··· Source passage ···
Panasonic satellite tracking aims to put end to missing planes

NEW YORK -- At a time when lost smartphones can be found with the push of a button, many are befuddled that the missing Malaysian Airlines flight MH-370 has eluded a massive search effort for more than two years.  

The aerospace unit of Japan's Panasonic is touting a new satellite-based tracking application as a technology that can ensure that no planes go mysteriously missing at sea again.

Panasonic Avionics' new application, AirMap, offered as a software update to its aircraft connectivity products, keeps airlines in constant contact with their aircraft through satellite technology. The existing radar network, which lost track of MH-370, can only trace planes that are within 150 miles of shore. 

Airlines can install AirMap via FlightLink, which offers the full GPS coverage of the Iridium satellite network, or the eXConnect in-flight broadband connectivity system covering nearly the entire globe.
···
Problem set:
[1] Copy the Panasonic tracking article from "The aerospace unit" up to and including "miles of shore.".
[2] In the Panasonic tracking article, how close to shore must planes be for the existing radar network to trace them?
[3] List every technology the Panasonic tracking article mentions by name, whether an application, a system, or a satellite network.
··· Dataset records ···
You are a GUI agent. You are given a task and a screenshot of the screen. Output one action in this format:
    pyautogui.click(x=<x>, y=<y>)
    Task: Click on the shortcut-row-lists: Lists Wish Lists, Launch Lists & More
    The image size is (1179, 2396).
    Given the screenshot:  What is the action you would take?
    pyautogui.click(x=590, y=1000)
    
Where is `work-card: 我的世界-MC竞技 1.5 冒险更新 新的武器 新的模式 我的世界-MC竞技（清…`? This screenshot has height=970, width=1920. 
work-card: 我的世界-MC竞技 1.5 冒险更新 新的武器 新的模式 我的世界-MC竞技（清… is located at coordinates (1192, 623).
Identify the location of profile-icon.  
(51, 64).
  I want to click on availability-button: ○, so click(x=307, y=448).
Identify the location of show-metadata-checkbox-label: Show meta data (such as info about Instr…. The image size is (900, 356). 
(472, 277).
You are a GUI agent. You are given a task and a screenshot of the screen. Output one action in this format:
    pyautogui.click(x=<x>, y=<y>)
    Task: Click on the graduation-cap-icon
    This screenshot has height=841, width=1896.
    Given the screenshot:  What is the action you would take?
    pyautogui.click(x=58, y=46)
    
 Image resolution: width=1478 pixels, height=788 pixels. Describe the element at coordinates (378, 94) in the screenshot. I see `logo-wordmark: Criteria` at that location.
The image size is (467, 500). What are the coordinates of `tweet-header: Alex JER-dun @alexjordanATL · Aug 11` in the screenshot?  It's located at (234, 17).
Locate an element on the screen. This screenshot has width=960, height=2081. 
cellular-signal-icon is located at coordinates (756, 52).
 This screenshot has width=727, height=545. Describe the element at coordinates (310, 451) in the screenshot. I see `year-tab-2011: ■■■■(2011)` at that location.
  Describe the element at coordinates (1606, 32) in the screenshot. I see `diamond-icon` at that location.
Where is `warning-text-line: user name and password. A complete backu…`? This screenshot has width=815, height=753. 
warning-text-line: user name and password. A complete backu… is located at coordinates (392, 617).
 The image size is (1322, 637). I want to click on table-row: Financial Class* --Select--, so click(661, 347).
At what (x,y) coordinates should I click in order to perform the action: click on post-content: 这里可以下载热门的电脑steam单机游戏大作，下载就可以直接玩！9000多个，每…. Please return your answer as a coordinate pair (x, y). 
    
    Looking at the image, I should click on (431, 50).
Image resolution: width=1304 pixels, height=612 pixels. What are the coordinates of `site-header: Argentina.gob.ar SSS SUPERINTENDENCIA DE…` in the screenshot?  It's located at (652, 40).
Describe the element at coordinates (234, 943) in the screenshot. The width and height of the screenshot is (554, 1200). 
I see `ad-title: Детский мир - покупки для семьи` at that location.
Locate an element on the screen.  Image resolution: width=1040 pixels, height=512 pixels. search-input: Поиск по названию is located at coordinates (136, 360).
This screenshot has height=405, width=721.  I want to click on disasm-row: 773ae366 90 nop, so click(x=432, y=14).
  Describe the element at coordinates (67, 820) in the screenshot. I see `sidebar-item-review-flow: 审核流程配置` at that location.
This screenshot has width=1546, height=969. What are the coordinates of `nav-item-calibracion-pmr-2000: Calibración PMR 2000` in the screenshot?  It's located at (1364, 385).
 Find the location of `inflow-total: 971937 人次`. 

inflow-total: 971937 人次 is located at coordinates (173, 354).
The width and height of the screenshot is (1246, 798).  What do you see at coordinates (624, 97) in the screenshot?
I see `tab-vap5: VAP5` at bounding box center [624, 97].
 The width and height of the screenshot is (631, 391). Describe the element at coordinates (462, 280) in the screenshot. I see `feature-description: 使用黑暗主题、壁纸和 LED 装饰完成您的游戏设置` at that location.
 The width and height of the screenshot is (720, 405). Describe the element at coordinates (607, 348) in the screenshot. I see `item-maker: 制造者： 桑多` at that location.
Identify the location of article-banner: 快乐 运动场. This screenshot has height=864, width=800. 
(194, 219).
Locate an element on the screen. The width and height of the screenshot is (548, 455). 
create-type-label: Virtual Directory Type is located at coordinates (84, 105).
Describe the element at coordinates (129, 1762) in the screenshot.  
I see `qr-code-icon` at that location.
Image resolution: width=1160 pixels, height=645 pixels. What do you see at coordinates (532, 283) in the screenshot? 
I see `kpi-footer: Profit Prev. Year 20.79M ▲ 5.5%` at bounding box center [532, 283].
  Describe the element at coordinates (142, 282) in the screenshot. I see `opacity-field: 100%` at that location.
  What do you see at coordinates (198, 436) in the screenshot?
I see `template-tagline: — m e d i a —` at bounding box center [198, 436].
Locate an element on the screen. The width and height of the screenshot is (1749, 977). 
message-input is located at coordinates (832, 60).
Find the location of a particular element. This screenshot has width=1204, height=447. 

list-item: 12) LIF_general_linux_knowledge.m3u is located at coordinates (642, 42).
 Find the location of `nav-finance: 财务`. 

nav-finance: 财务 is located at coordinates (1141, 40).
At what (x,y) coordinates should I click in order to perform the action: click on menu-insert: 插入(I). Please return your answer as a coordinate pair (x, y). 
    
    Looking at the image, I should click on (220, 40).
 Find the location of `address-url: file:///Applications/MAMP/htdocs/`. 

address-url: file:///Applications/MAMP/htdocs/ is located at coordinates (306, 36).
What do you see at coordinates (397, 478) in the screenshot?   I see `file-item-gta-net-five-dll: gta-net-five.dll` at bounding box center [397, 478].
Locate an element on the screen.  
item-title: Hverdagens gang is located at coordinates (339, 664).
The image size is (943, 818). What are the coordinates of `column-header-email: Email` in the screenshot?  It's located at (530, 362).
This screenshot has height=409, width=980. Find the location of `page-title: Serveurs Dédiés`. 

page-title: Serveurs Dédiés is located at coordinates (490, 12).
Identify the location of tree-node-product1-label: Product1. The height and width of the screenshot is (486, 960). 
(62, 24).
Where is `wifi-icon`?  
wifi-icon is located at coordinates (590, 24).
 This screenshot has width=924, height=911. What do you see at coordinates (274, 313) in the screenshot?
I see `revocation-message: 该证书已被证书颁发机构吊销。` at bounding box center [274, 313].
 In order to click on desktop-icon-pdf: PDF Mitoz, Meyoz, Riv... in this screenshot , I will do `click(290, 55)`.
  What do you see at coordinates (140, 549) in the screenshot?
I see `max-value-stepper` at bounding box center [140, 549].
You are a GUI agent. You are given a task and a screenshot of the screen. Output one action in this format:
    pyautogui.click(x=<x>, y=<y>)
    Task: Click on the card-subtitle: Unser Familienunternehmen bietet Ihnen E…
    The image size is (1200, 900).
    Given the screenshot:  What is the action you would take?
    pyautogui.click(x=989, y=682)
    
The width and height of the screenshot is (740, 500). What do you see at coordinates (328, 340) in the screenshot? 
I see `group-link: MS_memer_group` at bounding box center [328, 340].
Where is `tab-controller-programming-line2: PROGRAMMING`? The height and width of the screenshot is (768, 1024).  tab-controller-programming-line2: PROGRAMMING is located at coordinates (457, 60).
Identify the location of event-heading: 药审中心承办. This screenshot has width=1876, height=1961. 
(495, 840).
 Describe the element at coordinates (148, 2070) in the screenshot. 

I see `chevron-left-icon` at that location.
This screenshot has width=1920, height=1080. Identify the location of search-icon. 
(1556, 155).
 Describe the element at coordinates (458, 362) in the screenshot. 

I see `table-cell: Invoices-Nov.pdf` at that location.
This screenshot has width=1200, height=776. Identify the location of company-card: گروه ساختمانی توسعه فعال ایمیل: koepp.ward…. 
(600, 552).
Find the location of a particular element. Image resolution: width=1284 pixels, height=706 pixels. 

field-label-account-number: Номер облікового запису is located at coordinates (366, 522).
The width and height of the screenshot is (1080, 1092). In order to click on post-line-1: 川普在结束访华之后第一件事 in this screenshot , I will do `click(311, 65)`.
···
Task results:
[1]
The aerospace unit of Japan's Panasonic is touting a new satellite-based tracking application as a technology that can ensure that no planes go mysteriously missing at sea again.

Panasonic Avionics' new application, AirMap, offered as a software update to its aircraft connectivity products, keeps airlines in constant contact with their aircraft through satellite technology. The existing radar network, which lost track of MH-370, can only trace planes that are within 150 miles of shore.

[2] Within 150 miles of shore.

[3] AirMap, FlightLink, the Iridium satellite network, eXConnect